Travel Tips

8 Things to buy in Fiji

8 Things to buy in Fiji

Well-known for its friendly people, crystal clear waters, pristine beaches, heavenly tropical islands, Fiji is a popular holiday destination. If you’re visiting Fiji and looking for some meaningful souvenirs, Fiji has a great selection of hand-made handicrafts and mementos. 

Below are some of the best things to buy while you’re shopping in Fiji!

1. Sulu (Sarong)

You can find the traditional Fijian sulu across the country in most gift shops and handicraft markets. You’ll be spoilt for choice as the sulu comes in different motifs and colours. It’s highly recommended to purchase one for yourself especially if you are interested in visiting a local village. It’s customary to cover your legs when visiting a traditional Fijian village. Otherwise, the sulu also makes an ideal gift for friends and family back home. 

2. Carved Wooden Masks

Hand carved masks are interesting gifts and decors from Fiji. The masks are usually hand carved and depict local deities or legendary creatures. The Tiki masks are said to infuse the wearer with the characteristics of the face carved into it. There are also some that didn’t represent any deities but other shapes such as turtles, which is significant in Fiji. Tiki masks can be easily found throughout Fiji islands. 

3. Lali Drums

Lali drums were traditionally made from resonant hardwood timbers and are an important part of traditional Fijian culture. They were used as a form of communication to announce births, deaths and wars. Portable war drums had two or three resonating chambers and sent complicated signals over the battlefield. Smaller Lali drums are used in music. You will see them in use in multiple ceremonies such as the Meke Ceremony or to announce church services during village stays. 

4. Tapa Cloth

A popular art form in Fiji is the creation of the Fijian masi, also known as tapa cloth. The bark cloth commonly known as tapa was named by early explorers who derived the term from Tahiti, Samoa and Tonga where the word was used to refer to the white unpainted borders of the finished product. Masi is made from the inner bark of the paper mulberry tree (Broussonetia papyrifera). Masi can be used as a ceremonial dress, garments, wall décor, table mat or blanket. In the past, Fijian masi was used for men’s clothing, bedding, house partitions and mosquito curtains. Fijians display and present them as ceremonial gifts during important ceremonies such as weddings, births and funerals.
■ ■ ■ ■ ■ ■ ■
#### WHAT YOU NEED TO DO
Please list every item that has a numbered heading in the Fiji shopping guide. Answer using only the Fiji shopping guide.

#### SOURCE MATERIAL
■ ■ ■ ■ ■ ■ ■
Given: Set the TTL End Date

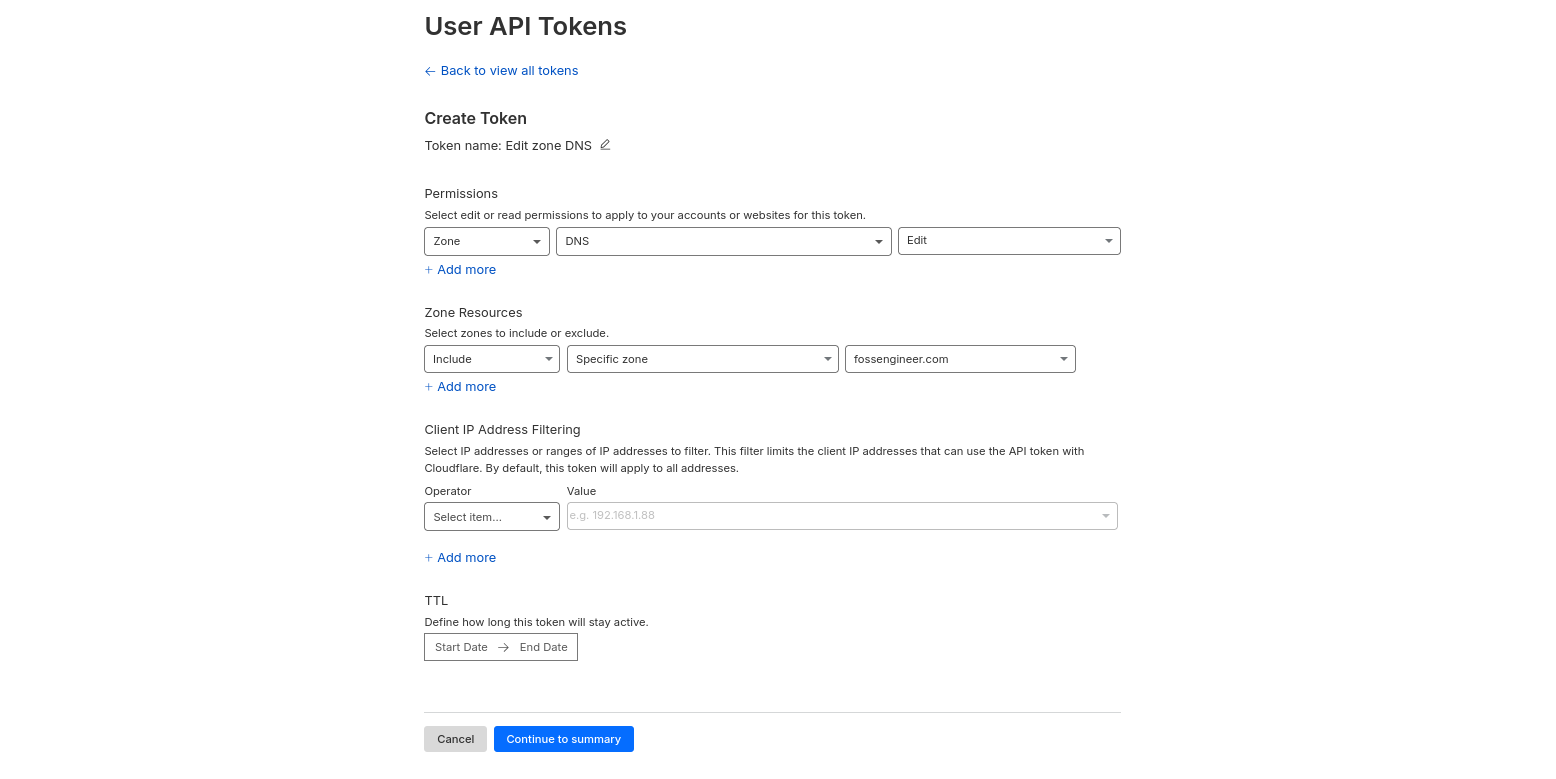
■ ■ ■ ■ ■ ■ ■
#### REPLY
Sulu (Sarong)
Carved Wooden Masks
Lali Drums
Tapa Cloth